▶ [List of tasks]
[a] In the report on the Debenhams closure in Blackpool, how much did Boohoo pay for Debenhams and its associated brands?
[b] Using the Debenhams closure report, explain why 12,000 jobs will be lost nationally.

▶ [Supplied passage]
++++
Former Blackpool South MP Gordon Marsden said Debenhams and the Houndshill Centre were necessary to revive business and shopping in Blackpool, especially to attract tourists.
He said: “It is a very sad day but to be frank, their offer across the country has been going a bit downbeat in recent years.
“The Houndshill Shopping Centre was built just before the banking crash of 2008 and it has always had a good run on it.
“It’s never been 100 per cent occupied but it had 60 to 70 per cent occupancy and I remember comparing it with other places like Bradford, that built there centre about two years later and they never managed more than 40 per cent.
“It’s a very sad day obviously for people who like shopping at Debenhams an it has been a key feature of the shopping centre.
“I think the Town and High Street funds may do a little bit to help but really I think the council and indeed local businesses need to think very hard about what the future strategy for Houndshill is going to be.
“We don’t know of course whether there’s going to be a big return to the high street or not, so some creative thinking around how you might get through all of this will be necessary.
“We can’t just assume that the next five or 10 years everything will just be back to what it was before the pandemic.”
In April 2020, a month into the Covid lockdown, Debenhams called in administrators and started to close down stores across the UK.
Retailer JD Sports was understood to be in pole position to buy the beleaguered retailer but in December, the sportswear firm pulled out due its parent company, Arcadia, going into administration.
Online clothing giant Boohoo then acquired Debenhams and its associated brands for £55 million but agreed to only buy its website.
This means 12,000 jobs will be lost nationally as bricks and mortar Debenhams stores are shutting for good.
Blackpool Council, which own the Houndshill, said it is giving ‘top priority’ to finding an alternative tenant or tenants to fill the unit.
A spokesperson said: “The prospect of closure of a long-established High Street brand such as Debenhams is obviously sad news, not just for Blackpool but for the UK retail industry as a whole.
“Given that the challenges facing the Debenhams group have been going on for some months, we have already been exploring possible contingency options.
“The Council’s economic development team have also been helping Debenhams staff made redundant to find new employment.”
The Gazette’s local democracy reporter Shelagh Parkinson was there on the day as business reporter at the time. She looks back on the opening:
Having been without a department store for many years, the opening of Debenhams was seen as a huge step in putting Blackpool back on the map as a shopping destination.
No longer would residents have to travel to neighbouring Preston for the experience of browsing the luxury perfumes or to get a make-up tutorial at the Estee Lauder counter.
++++
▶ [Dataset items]

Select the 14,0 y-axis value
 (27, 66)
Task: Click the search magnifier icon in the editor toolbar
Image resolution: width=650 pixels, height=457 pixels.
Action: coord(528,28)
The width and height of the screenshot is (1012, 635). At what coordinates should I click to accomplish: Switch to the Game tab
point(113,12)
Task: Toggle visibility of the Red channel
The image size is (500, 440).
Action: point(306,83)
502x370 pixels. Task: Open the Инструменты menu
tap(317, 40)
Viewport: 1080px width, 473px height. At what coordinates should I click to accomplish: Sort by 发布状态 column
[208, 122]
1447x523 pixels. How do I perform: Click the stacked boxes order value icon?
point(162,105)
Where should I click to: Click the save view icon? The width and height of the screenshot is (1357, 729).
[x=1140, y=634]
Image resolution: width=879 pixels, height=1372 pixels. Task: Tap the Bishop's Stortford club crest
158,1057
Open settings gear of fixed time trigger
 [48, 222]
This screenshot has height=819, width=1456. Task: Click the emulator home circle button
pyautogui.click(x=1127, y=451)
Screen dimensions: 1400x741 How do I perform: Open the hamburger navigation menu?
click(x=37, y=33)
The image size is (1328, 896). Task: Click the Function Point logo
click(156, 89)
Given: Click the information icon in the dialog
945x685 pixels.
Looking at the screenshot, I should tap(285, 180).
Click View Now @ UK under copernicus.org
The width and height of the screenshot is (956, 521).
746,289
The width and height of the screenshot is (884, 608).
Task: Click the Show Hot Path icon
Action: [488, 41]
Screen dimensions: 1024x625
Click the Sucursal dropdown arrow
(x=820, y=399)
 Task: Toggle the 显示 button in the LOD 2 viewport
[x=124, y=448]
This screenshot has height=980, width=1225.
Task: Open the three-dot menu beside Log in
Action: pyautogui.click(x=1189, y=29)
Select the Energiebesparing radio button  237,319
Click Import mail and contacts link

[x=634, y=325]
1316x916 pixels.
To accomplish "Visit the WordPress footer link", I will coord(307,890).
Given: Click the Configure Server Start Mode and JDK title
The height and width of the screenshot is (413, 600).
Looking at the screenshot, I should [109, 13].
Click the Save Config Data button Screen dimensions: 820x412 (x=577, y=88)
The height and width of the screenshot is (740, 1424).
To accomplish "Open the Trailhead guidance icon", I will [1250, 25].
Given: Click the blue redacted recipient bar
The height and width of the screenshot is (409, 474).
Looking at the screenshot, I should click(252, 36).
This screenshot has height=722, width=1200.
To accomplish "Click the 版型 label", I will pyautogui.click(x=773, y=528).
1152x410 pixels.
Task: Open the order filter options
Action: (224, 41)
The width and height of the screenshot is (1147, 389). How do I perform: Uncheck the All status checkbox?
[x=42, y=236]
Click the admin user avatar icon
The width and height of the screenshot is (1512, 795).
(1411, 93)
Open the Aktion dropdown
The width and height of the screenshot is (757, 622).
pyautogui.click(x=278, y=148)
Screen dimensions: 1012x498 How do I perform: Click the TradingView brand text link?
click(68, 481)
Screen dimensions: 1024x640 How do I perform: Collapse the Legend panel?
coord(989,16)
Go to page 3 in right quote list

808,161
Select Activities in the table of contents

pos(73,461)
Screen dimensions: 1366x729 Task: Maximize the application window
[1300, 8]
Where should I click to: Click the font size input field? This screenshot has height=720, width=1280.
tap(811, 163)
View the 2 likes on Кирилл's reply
++++
▶ [Results]
[a] £55 million.

[b] Boohoo acquired Debenhams and its associated brands but agreed to buy only the website. As a result, the physical Debenhams stores are shutting for good, so 12,000 jobs will be lost nationally.